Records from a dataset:
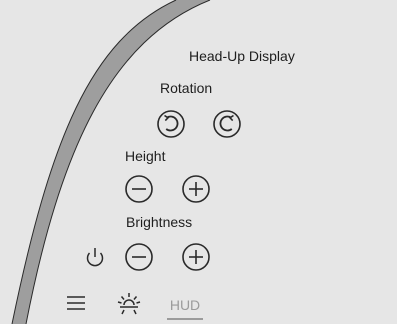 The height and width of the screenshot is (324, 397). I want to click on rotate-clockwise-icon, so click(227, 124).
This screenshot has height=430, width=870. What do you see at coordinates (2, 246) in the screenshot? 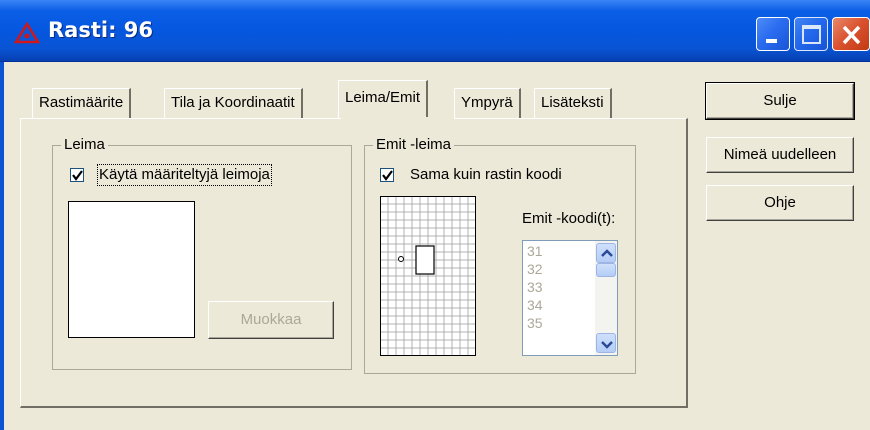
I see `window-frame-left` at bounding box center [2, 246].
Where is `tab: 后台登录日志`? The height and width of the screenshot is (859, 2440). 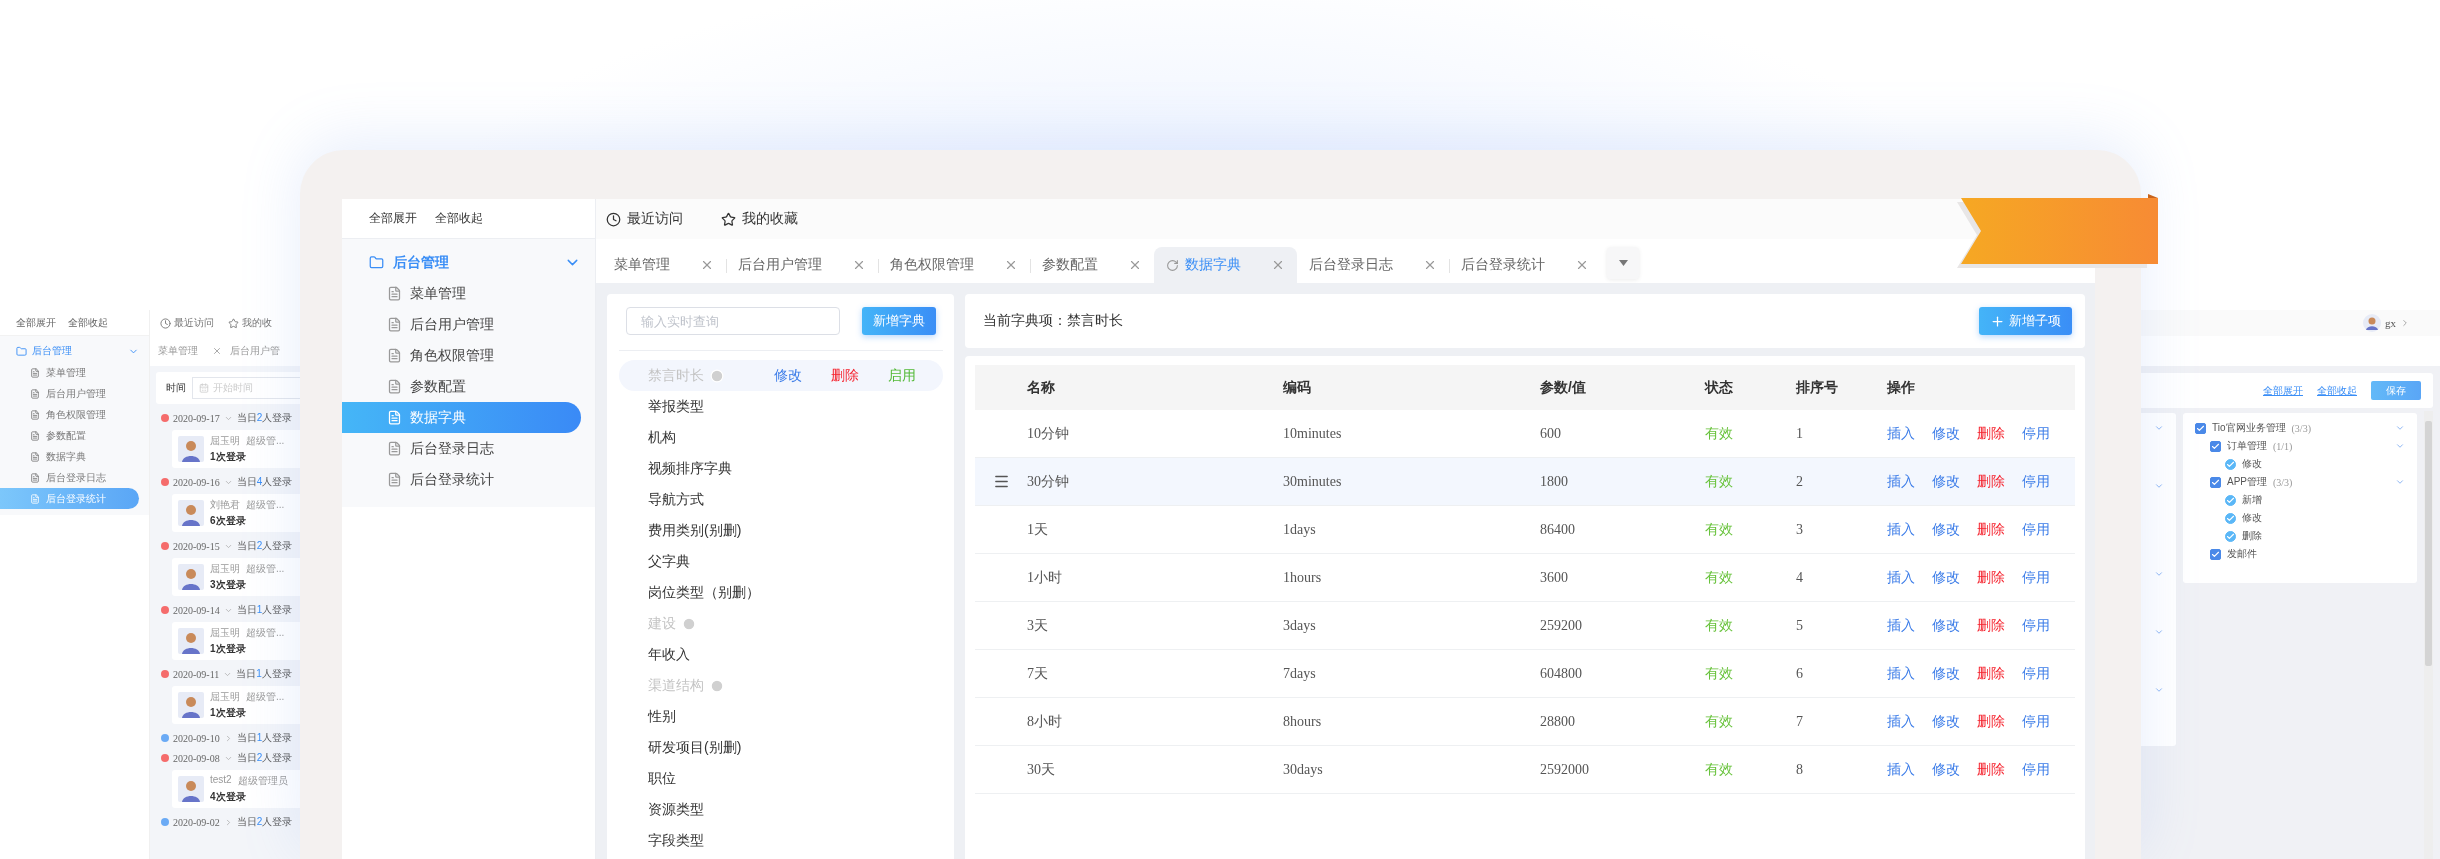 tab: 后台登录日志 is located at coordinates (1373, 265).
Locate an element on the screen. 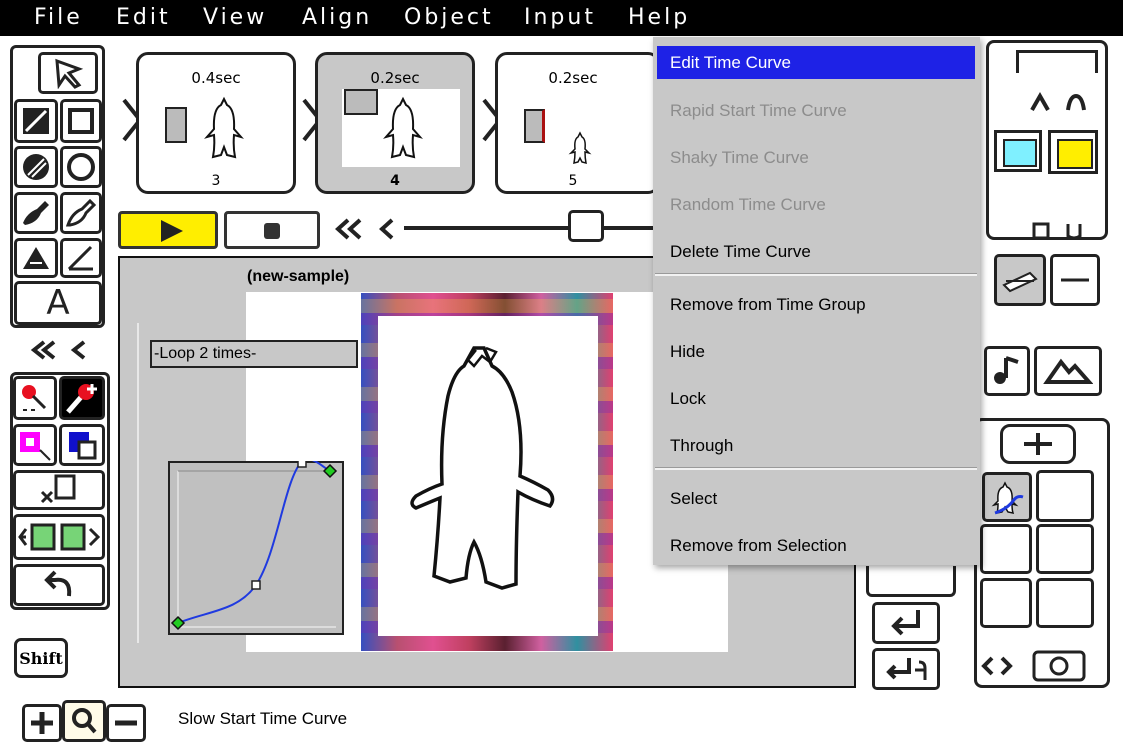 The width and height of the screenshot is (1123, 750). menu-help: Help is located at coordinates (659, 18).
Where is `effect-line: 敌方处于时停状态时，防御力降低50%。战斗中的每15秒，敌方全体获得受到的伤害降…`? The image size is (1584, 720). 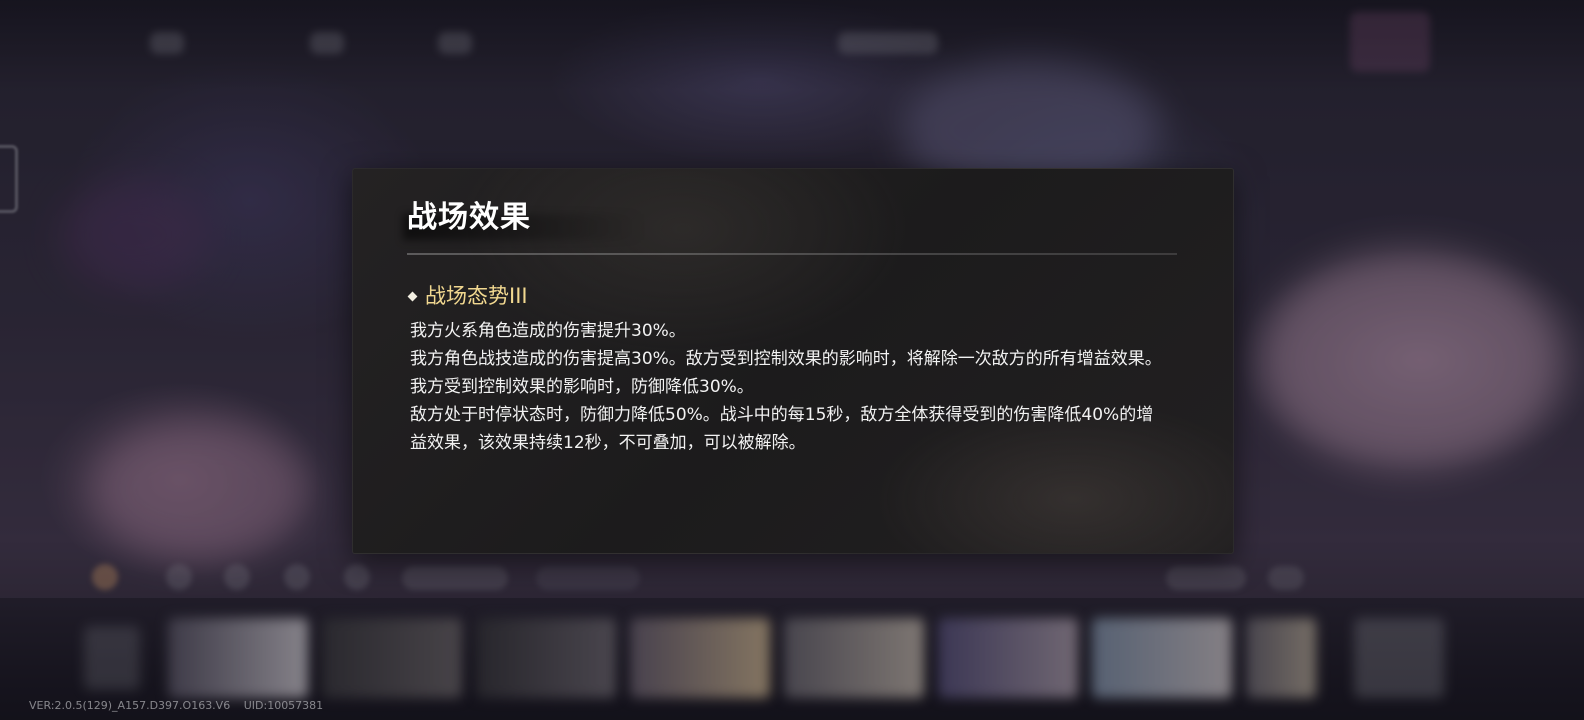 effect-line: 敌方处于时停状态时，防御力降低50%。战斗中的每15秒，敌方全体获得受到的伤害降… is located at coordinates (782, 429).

**Exercise brief**
Transcribe everything from the beginning of the records down to and including the line that contains "center [2, 246].". Leave the pictures out of your copy.

**Task answer**
 The height and width of the screenshot is (324, 397). I want to click on rotate-clockwise-icon, so click(227, 124).
This screenshot has height=430, width=870. What do you see at coordinates (2, 246) in the screenshot? 
I see `window-frame-left` at bounding box center [2, 246].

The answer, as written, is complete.